Ocasio-Cortez promotes policy ideas that are controversial, but the sort of thing people of good faith can disagree about. You may think the Green New Deal or Medicare-for-all are bad policy, but they’re not necessarily unreasonable — ideas so absurd that believing in them is itself evidence of a kind of irrationality on the believer’s part.
Greene, by contrast, has been one of the most vocal supporters of the idea that Donald Trump actually won the 2020 election, to the point where she wore a “Trump won” face mask on the House floor in early January. On her Facebook page, she has expressed far more absurd and even bigoted ideas, including the notion that the Pentagon wasn’t hit by a plane on 9/11 or the idea that Muslim immigration to Europe is part of a Jewish plot to destroy white Christian Europe via “miscegenation.”
When we say Ocasio-Cortez represents the “left flank” of the Democratic Party, what we mean is she has policy views that are well to the left of the median voter. When we say Greene is on the “right flank” of the Republican Party, we aren’t talking about her policy views on health care or LGBTQ rights. It’s not actually clear whether she’s all that extreme on policy, especially given how far to the right the GOP is in general.
Instead, we are saying she is part of a coterie of Republicans who are untethered from reality — so thoroughly ensconced inside their own informational bubble, they believe things that are objectively false and even dangerous to democracy.
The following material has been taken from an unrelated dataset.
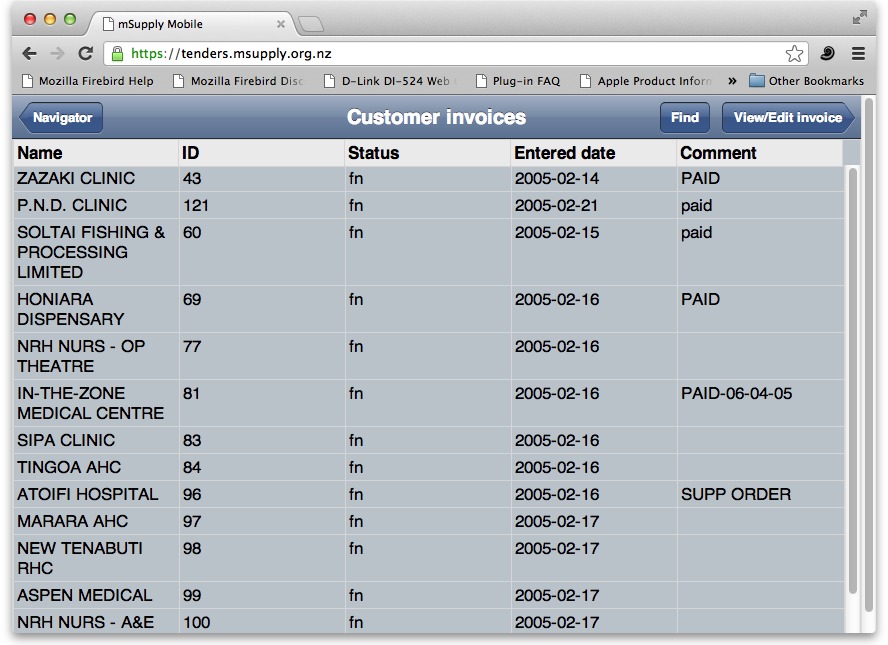Open the Chrome hamburger menu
Greene may be an extreme example, but the general problem is much bigger: Lead “birther” Donald Trump was president until recently.
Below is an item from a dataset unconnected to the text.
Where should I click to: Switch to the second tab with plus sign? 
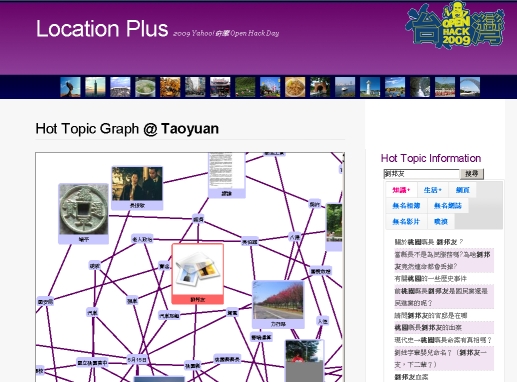click(x=433, y=190)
So the asymmetry between the “extremists” in the two parties is really an asymmetry between the parties themselves.
One is basically in contact with reality; a large portion of the other is not. The nature of their internal disputes reflects this basic asymmetry: Democrats disagree with each other about a public option versus Medicare-for-all, while Republicans disagree about whether to respect the results of a free election or overturn it via legislative fiat.
This is a difficult reality for large swaths of American media to convey. Accurately explaining the nature of the Marjorie Taylor Greene problem requires grappling with the fact that the Republican Party is, as an institution, broken in a way that the Democratic Party is not. But journalists are trained to be fair, to try to treat both sides as equally as possible — an important value, to be sure, but not one that should come at the expense of accuracy.
This is, at root, why you get the mirror-image portrayals of Ocasio-Cortez and Greene. It’s much easier to say “Republicans and Democrats both have an extremism problem” than to grapple with the fact that the internal debates on the two sides are categorically different in a way that casts one party in a much more favorable light that the other.
Matthew Sitman, who hosts a podcast on conservatism called Know Your Enemy, expresses the problem quite clearly:
I think one thing that’s happening is that, because the Republican Party has gone so far off the rails, there’s a resistance to speaking and writing honestly about that because to do so *feels* like you’re being almost absurdly pro-Biden or pro-Democrat as a kind of by-product
— Matthew Sitman (@MatthewSitman) February 2, 2021
It’s hard for a lot of journalists, especially at ideologically neutral places like Politico and Axios, to break the habit of drawing equivalencies between the two parties. But portraying the reality of American politics requires explaining what’s actually at stake in our political disputes.
And right now, the issues run far deeper than left versus right.